In your calculations are you figuring the base metals and silver?

Are you collecting all of the gold sweeps, carpets, hand washing sinks, the fine gold may not be just at the bench.


Harold, and his posts on the subject, and Hokes book are your best source of information in this area; there are a few other members that may help also.


----------



## lazersteve (Feb 22, 2012)

I process bench sweeps/buffings via these general steps:


Incineration
Screen out trash
Magnetic Separation
35% Nitric Acid Leach - Ag + some PGMs in liquid 
Filter out Solids
AR Leach on Solids - Au in liquid
Filter out Solids

Typically you will have some values trapped in the solids that remain after AR treatment. 

The remaining solids should be fluxed in a furnace to recover the trapped values.

Steve


----------



## nickvc (Feb 23, 2012)

When I was refining commercially I found exactly the same you get 90% of the gold from floor sweeps and polishing dusts on the first extraction, if done correctly with plenty of acids and using a good boiling action with a watch glass on the beaker, this agitates the solution and allows the acid to penetrate further. The decision to make is whether it's worthwhile to refine the material a second time, as the material is yours I'd say it is so long as the time is available and acids aren't too expensive.
Your uncles calculations will not be spot on, when polishing the dust flies everywhere, use a vacuum cleaner regularly and save the dust with other low grade materials to recover and refine when the volume makes it worthwhile.
The other factor to remember is not to burn your sweeps or polishing in an open container or at too hot a temperature to start as the gold can be lost as it is so light it can literally go up in smoke!

Edited for clarity.


----------



## shahravij (Mar 4, 2012)

butcher said:


> If done right there should basically no loss of gold in aqua regia.
> 
> Are you saving filters and stockpots for solutions?
> 
> ...




Thank you for the help. I am new to this forum and to jewellery business too. I had to ask quite a few things to my uncle for it. Firstly, while burning the polish buff, my uncle does not collect the filter exhaust, and he also adds a bit of gasoline to the polish buff in order to burn it properly (which I have now learned is not a good practice, can someone give me the right way to do it ?) The burning leaves him with the metal waste which he thinks has around 5-6 grams of gold per 100 g of residue. To this he uses auqa regia in the ratio of 1:3 for nitric acid:hydrocloric acid (i have some confusion here too, as Hookes book mentioned the ratio of 1:4). After the dissoving of the gold (for which he leaves the solution overnight, without heating or mixing), he adds a solution of urea to counteract the acids. After this, he adds ferrous and leaves it overnight again. This leaves him with gold powder at the bottom (mixed with some other stuff, i think, as it needs to be washed repetedly before getting fine gold). 

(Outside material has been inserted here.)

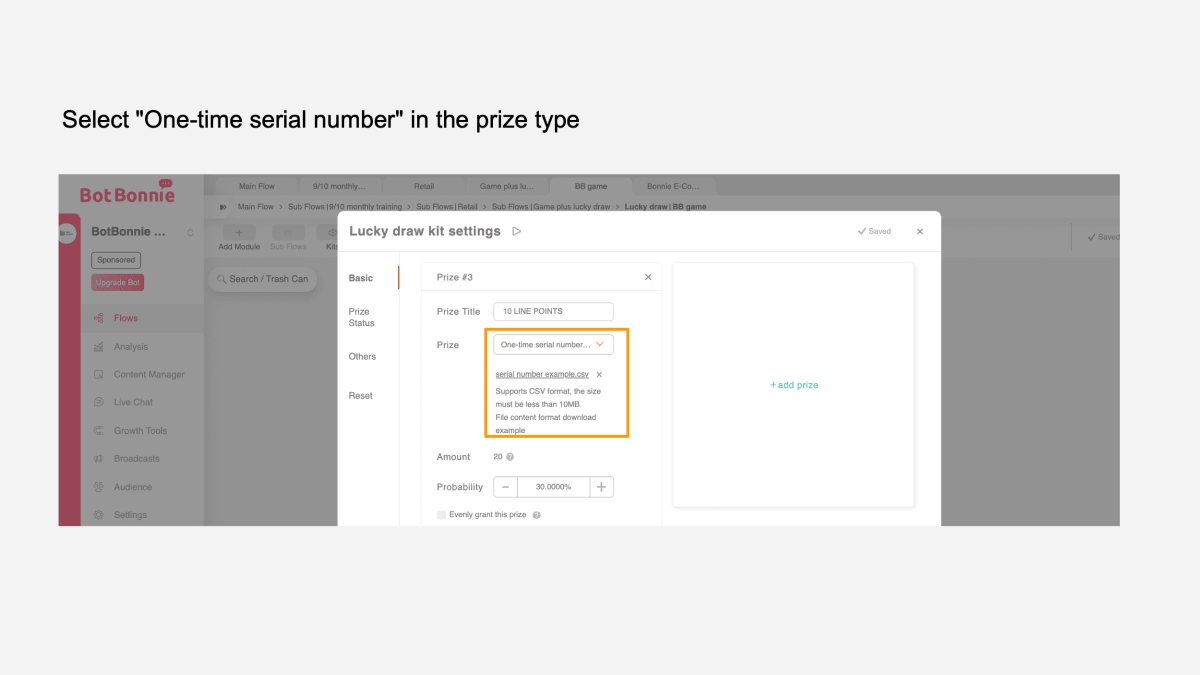Open Flows from the sidebar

So this is how my uncle does his refining of polish buff. He gets 75 % recovery. In his calculations, he has accounted for base metals and silver. He also collects waste from water sinks and carpets, still the loss is in tune of 20%, which I think loss of i think is still quite high. What do you guys think ? any suggestions to improve the recovery ? 

Also, I did a small experiment. My uncle has some old jewelly which he wanted to get rid off. I used the aqua-regia method, along with normalization by urea and treatment with ferrous to get a recovery of around 97 %. Now my uncle feels he should get around 90 % from polish buff too!


----------



## shahravij (Mar 4, 2012)

nickvc said:


> When I was refining commercially I found exactly the same you get 90% of the gold from floor sweeps and polishing dusts on the first extraction, if done correctly with plenty of acids and using a good boiling action with a watch glass on the beaker, this agitates the solution and allows the acid to penetrate further. The decision to make is whether it's worthwhile to refine the material a second time, as the material is yours I'd say it is so long as the time is available and acids aren't too expensive.
> Your uncles calculations will not be spot on, when polishing the dust flies everywhere, use a vacuum cleaner regularly and save the dust with other low grade materials to recover and refine when the volume makes it worthwhile.
> The other factor to remember is not to burn your sweeps or polishing in an open container or at too hot a temperature to start as the gold can be lost as it is so light it can literally go up in smoke!
> 
> Edited for clarity.



Thanks nickvc, for the comment. It turns out my uncle has been burning the polish buff in a room without filter exhaust using gasoline . Could this lead to high loss ? How do you suggest he burn his polish buff ?
When you say you got 90% of gold, you mean 90% of the total gold that was lost in polishing ? or 90% of gold from aqua regia ? Also, is there any way to test how much gold is there in the polish buff ?


----------



## shahravij (Mar 4, 2012)

lazersteve said:


> I process bench sweeps/buffings via these general steps:
> 
> 
> Incineration
> ...



Thanks Steve for the help. What do you mean should be fluxed in a furnace ?


----------



## 4metals (Mar 4, 2012)

5 to 6 grams per 100 grams of buffing residue after burning is in the right range it all depends on what karat you are polishing. 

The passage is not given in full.